Is Justin Bieber’s “Peaches” selling more peaches? An investigation

In the Billboard-topping hit, Bieber sings “I get my peaches down in Georgia.” Are the state’s peach growers seeing the benefit?

Is Justin Bieber’s “Peaches” selling more peaches? An investigation
Justin Bieber, Giveon, and Daniel Caesar in the video for “Peaches” Screenshot: YouTube

It’s a good time to be in the peach business. The fruit was still coasting on its status as the No. 1 emoji representation of a juicy rump when viral tweets brought The Presidents Of The United States Of America’s 25-year-old musical ode to the summer staple back into the online conversation. That resurgence arrived on the heels of Justin Bieber releasing his own “Peaches,” a sticky, lip-licking R&B-tinged Justice single featuring Daniel Caesar and Giveon. But as the track’s travelogue chorus points out, Bieber isn’t singing about just any peaches. He gets his peaches down in Georgia.

Which begs the question: The song must have been a boon for sales of Georgia peaches, right? Well, it depends who you ask.

“Nah, I don’t think so,” says Scott Chapman, a manager at Georgia-based Nickey Gregory, one of the Southeast’s biggest fruit wholesalers. (Chapman wasn’t even familiar with “Peaches” until I sang a few bars.) “Our customers aren’t teenyboppers. They’re rednecks.”

“Peaches” debuted at the top of the Billboard Hot 100 in March, where it still hovers in the top 10 all these weeks later. Just in time for summer peach season, a fact not lost on other industry insiders like Stephen Rose, CEO of The Peach Truck, the nation’s largest seller of Georgia peaches. He likens the publicity to a Super Bowl ad in terms of its reach. “Now every time you’re in your car, you’re thinking of Georgia peaches. You can’t buy that kind of marketing.” (Well, you can, but it’ll cost you.)

Rose estimates that the song appears in at least 70% of social posts tagged #peaches. That may be a bit of a reach, but it hasn’t stopped The Peach Truck, along with several peach vendors and even the state’s official tourism arm, from touting the song in their social posts. “We hear Justin Bieber gets his peaches down in Georgia. Do you?,” asks an Explore Georgia Facebook post from May 19.

The truth is, peaches inevitably enjoy an uptick in sales this time of year, so it’s hard to parse how much credit to assign Bieber. (Unlike his blockbuster collaboration with Crocs, which sold out almost instantly, by all accounts Bieber didn’t partner with Georgia or its peach farmers on the song.) And with COVID-19 restrictions relaxing around the country, more shoppers in stores inevitably means more shoppers buying peaches.

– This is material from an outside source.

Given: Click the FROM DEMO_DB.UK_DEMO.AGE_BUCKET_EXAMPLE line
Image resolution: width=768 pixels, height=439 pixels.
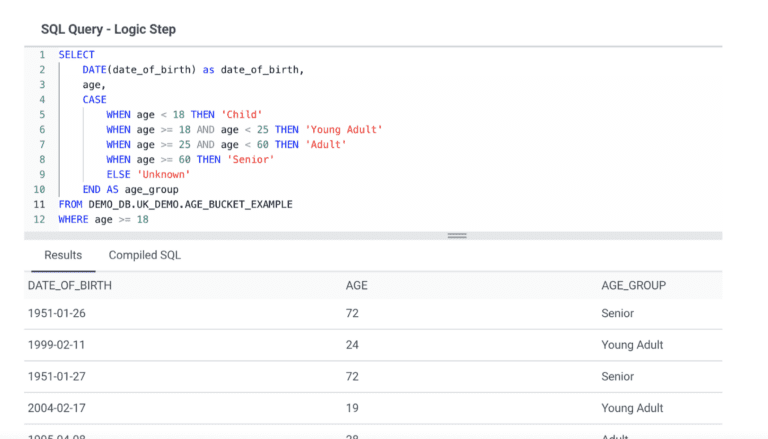Looking at the screenshot, I should click(175, 204).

Beyond the fruit’s utility in text messages and lyrical double entendre, peaches just might not be on the minds of Bieber’s audience. The average age of a peach buyer is pushing 59, according to the Produce Market Guide. “Kids don’t eat peaches, they eat McDonalds,” adds Chapman.

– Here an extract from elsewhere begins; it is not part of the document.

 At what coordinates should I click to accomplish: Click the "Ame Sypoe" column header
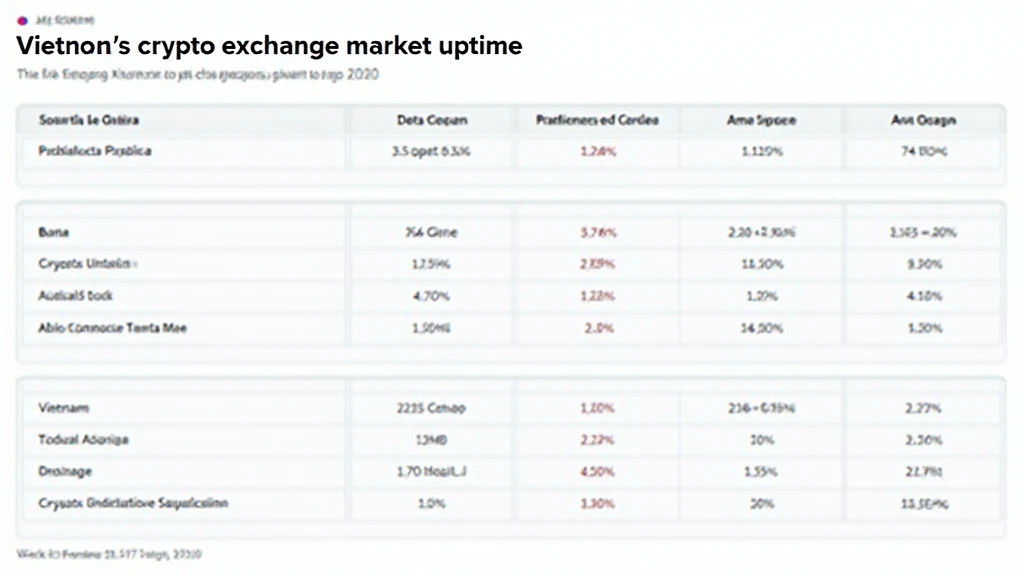tap(761, 120)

And while it’s true that Georgia is as synonymous with peaches as Maine is with lobsters and Florida its oranges, it might surprise the fuzzy fruit lovers to know that most peaches come from California and South Carolina. Both states eclipsed Georgia’s modest $50 million business as the nation’s top exporters of the fruit years ago. So cementing Georgia’s reputation as the venue for peaches, with Justin Bieber its de facto hype man, is only net positive, say peach experts. Says Rose, the peach CEO whose business sells to 33 states around the country, “You have the biggest name in music singing about the peaches we sell. Can you imagine anything better?”